Once the team lays the groundwork, they begin the process of scaling statewide. To do this, the team determines their rollout strategy and shifts their focus from a test and learn approach to implementation. This takes time and it’s a continuous process. But because of the work up front, the team is confident in their foundation to expand throughout the agency and to all contractors and consultants.
COVID: A New Opportunity to Embrace Innovation
Many leaders in infrastructure construction are seizing the opportunity presented by fewer cars on the roads and they are actually accelerating their projects and adoption of new technology. With COVID impacting everyone, it has pushed departments to implement or try new tools. This includes web-based meetings, electronic construction management, and cloud services.
With new COVID protocols and distancing measures in place on jobsites, teams need to rely more on remote collaboration tools. COVID is an accelerant and we’re seeing many agencies rise to this challenge, such as NMDOT and VDOT. DOT projects are mostly horizontal in rural areas. For an inspector, to drive back to the office to do their DWRs or to pick up a revised plan sheet, it’s anywhere from a 30-minute to an hour drive one way. Using PlanGrid, inspectors reduce the time they spend in an office updating their daily work reports and as a result, they spend more time in the field while maintaining social distancing. It makes it so much easier for contractors and inspectors to submit RFIs and paperwork without having to drive to the office.
“With COVID, adoption of cloud based and mobile solutions will accelerate. Just having updated field information relatively available, it makes it easier for people working from home to do their job without going to field. Especially on our massive roadway jobs,” said Jesus.

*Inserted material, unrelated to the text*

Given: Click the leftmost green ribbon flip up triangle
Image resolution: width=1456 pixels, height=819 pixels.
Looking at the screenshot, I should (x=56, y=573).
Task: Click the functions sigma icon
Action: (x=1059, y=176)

“Not only that, but we’re seeing reduced traffic due to sheltering in place and working from home. This allows us to fast track some of our roadway projects,” Jesus continued.
“When you combine this opportunity with the need to collaborate remotely, we think this is a moment in the construction industry, especially in infrastructure construction, where we’re going to see an acceleration of the use of mobile and cloud technology.”
What’s on the Horizon for Innovation at DOTs
Both VDOT and NMDOT have accomplished a lot in terms of technology innovation and implementation in the last couple of years. At VDOT, an innovation policy ensures that they change the process and use off-the-shelf software as much as possible as a means to implement. Instead of building customized software around their process, they adapt their process instead of totally customizing the software to the point that it no longer functions correctly.
In addition to moving forward with the adoption of new technology and mobile devices for design submittals, NMDOT is also increasing investment in document management. By storing documents, plans and specs in one location, they plan to cut down on working off bad data and duplicate information. By combining the digital document management with field execution, they will collaborate more effectively in the cloud. This will allow NMDOT to work from the same information and communicate more seamlessly between office and field and with contractors, as well as collect valuable project data from the field throughout the life of the job.
Overall, the adoption of new technology allows for better partnering between DOTs contractors, and other stakeholders by increasing transparency of contract documentation transmission, distribution, and storage, while saving time and money in a paperless environment. Dakota concluded, “Technology is intended to make the lives easier of the people using it. Allow your engineers to engineer, and your inspectors to inspect. Give your people the tools to do their jobs and get out of their way.”